The world’s leading publication for data science, AI, and ML professionals.

The Three Types of Missing Data Every Data Professional Should Know

And Why It's Important To Know Them

DATA SCIENCE. ANALYTICS. DATA ENGINEERING.

Photo by Matt Walsh on Unsplash
Photo by Matt Walsh on Unsplash

INTRODUCTION

If you ask Data scientists what is the one problem in data they wish they can avoid but cannot, chances are they will all respond with missing data.

You know how they say that the only thing certain in life are death and taxes? Well for Data Scientists, missing data is probably the third on that list.

Missing data, in general, restricts the effectiveness of our machine learning (ML)models, especially when applied to real-world use cases.

If we think about it, one of the most popular suggestions to making ML models better is getting more data and more observations. Therefore, it should come as no surprise if missing data does the opposite: weakens the models and obscure the phenomena we are trying to explain or solve.
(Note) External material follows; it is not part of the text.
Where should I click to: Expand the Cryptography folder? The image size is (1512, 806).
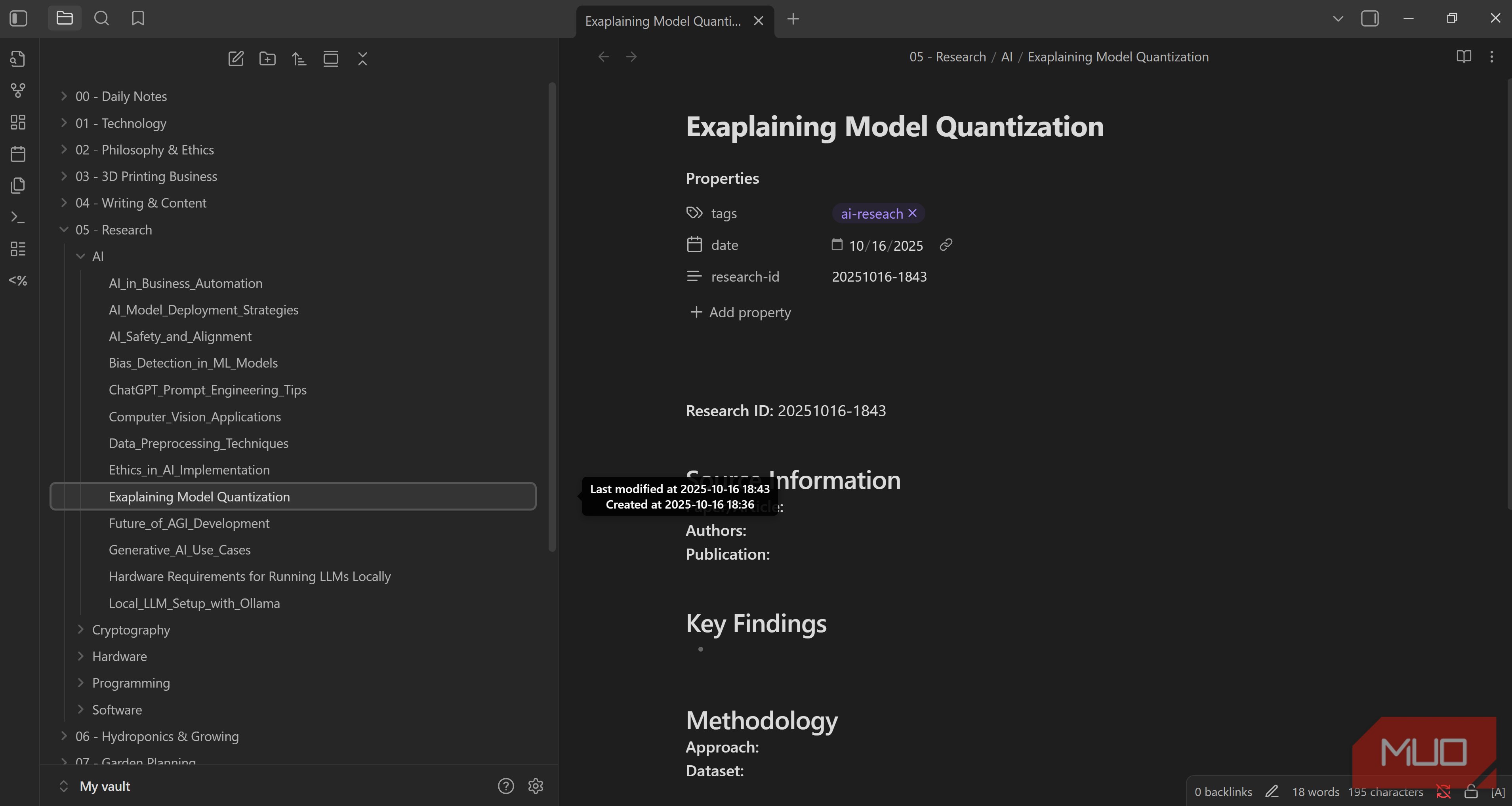pyautogui.click(x=81, y=629)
In the book, "Missing Data: A Gentle Introduction", three authors collected data and found that not only were missing data prevalent in three years worth of published journals (that’s right, published journals) but it was estimated that the average amount of missing data exceeded 30%.

It, therefore, is time for us to devote some resources to discussing and coming up with an appropriate response to missing data.

While the common approach to missing data is simply deletion or simple imputation, not all the time are these solutions appropriate. Take the case of data deletion where you may actually delete as high as 30%, lowering the statistical power of your dataset, especially for small sizes.

This article serves as an introduction and the first of a series designed to discuss the handling of missing data.

THE THREE TYPES OF MISSING DATA

MOCK DATASET: WEIGHT MANAGEMENT DATASET

To assist our efforts in understanding missing data, it will be helpful to generate some mock data which we can use.

#PRELIMINARIES
import random
import numpy as np
import pandas as pd
from numpy import random

Assume our dataset will have something to do with a weight-management program where initial weights are taken (in lbs). Let us not discuss how realistic a person can actually lose safely but for illustration purposes, let us assume that these are all possible.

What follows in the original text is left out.